_TASK TO CARRY OUT_: Please copy, exactly as they appear below, the lines from the one containing "Image resolution: width=1200" through the one containing "Open the #gira2024 hashtag".

_DATA FOR THE TASK_:
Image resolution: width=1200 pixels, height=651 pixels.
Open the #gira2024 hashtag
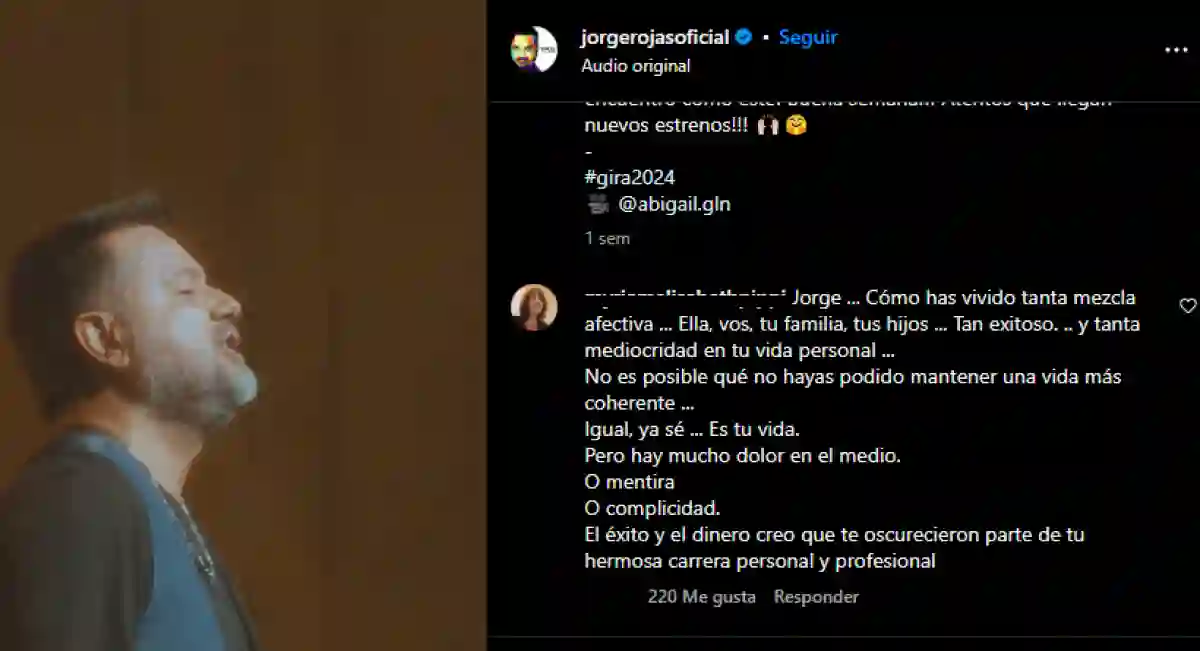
---
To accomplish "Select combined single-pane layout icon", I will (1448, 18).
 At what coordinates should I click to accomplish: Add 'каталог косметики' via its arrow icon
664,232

_RESULT BELOW_:
Image resolution: width=1200 pixels, height=651 pixels.
Open the #gira2024 hashtag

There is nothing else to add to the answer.